* [Written task]: Can you recast the lines of the records starting at the line containing "Image resolution: width=670" and ending at the line containing "Open the Authentication" as a Markdown table with columns Row and Line, numbering each line and leaving out blank ones?

** BEGIN **

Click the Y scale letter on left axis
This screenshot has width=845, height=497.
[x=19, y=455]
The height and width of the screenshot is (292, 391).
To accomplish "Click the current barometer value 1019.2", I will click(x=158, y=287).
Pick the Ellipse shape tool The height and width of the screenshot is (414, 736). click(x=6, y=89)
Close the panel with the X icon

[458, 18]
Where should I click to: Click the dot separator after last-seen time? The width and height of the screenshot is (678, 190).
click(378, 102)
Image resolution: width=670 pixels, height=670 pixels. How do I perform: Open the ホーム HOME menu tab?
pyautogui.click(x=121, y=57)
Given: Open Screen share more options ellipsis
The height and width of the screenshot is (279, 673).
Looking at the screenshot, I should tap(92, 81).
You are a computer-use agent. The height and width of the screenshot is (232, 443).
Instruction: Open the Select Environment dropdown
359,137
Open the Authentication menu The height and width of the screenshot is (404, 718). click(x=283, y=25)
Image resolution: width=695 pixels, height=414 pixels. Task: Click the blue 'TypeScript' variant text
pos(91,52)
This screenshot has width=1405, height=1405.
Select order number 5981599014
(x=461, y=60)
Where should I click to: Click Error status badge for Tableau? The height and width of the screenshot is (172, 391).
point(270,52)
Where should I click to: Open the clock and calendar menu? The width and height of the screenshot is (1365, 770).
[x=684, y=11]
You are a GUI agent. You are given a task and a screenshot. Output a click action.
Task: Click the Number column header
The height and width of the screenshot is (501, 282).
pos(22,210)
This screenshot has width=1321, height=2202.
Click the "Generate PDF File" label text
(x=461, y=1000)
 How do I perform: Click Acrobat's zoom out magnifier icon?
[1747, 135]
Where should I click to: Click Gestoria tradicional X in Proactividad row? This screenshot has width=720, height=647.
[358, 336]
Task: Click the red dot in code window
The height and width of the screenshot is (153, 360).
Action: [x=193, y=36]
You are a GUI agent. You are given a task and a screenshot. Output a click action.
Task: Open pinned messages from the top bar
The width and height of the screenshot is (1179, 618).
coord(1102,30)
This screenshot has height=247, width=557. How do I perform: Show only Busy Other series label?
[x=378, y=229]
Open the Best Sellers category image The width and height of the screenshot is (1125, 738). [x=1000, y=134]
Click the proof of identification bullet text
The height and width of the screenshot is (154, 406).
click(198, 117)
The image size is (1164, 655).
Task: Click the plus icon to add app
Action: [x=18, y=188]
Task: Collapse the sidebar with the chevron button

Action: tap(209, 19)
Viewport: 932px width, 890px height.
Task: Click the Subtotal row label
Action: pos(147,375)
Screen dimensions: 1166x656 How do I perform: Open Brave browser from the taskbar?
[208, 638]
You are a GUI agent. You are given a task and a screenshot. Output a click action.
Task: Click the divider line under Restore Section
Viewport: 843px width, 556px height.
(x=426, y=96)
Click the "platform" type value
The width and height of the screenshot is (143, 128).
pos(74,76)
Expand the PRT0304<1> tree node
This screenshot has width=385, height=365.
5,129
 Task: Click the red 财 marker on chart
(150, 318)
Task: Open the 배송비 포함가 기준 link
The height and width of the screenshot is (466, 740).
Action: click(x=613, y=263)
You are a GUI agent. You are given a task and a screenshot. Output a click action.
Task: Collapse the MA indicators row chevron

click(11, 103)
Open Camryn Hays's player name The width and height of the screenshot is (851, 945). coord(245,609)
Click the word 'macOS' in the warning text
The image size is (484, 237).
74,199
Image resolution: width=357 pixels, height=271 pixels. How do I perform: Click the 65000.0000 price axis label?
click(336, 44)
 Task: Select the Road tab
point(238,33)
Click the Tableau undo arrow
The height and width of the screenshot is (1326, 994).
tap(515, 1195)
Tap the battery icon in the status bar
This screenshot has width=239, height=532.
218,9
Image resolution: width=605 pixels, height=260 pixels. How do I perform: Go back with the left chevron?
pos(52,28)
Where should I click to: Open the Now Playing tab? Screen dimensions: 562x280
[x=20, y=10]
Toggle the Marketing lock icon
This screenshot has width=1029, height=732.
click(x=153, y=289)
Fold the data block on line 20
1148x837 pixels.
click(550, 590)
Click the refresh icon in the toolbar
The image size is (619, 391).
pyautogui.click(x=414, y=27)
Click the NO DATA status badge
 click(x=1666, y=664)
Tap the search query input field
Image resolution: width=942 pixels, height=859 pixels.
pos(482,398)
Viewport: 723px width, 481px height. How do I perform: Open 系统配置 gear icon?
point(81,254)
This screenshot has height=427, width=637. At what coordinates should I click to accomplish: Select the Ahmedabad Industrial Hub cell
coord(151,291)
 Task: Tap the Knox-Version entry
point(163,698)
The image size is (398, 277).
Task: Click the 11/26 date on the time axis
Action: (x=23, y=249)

** END **

* [Solution]:
| Row | Line |
|---|---|
| 1 | Image resolution: width=670 pixels, height=670 pixels. How do I perform: Open the ホーム HOME menu tab? |
| 2 | pyautogui.click(x=121, y=57) |
| 3 | Given: Open Screen share more options ellipsis |
| 4 | The height and width of the screenshot is (279, 673). |
| 5 | Looking at the screenshot, I should tap(92, 81). |
| 6 | You are a computer-use agent. The height and width of the screenshot is (232, 443). |
| 7 | Instruction: Open the Select Environment dropdown |
| 8 | 359,137 |
| 9 | Open the Authentication menu The height and width of the screenshot is (404, 718). click(x=283, y=25) |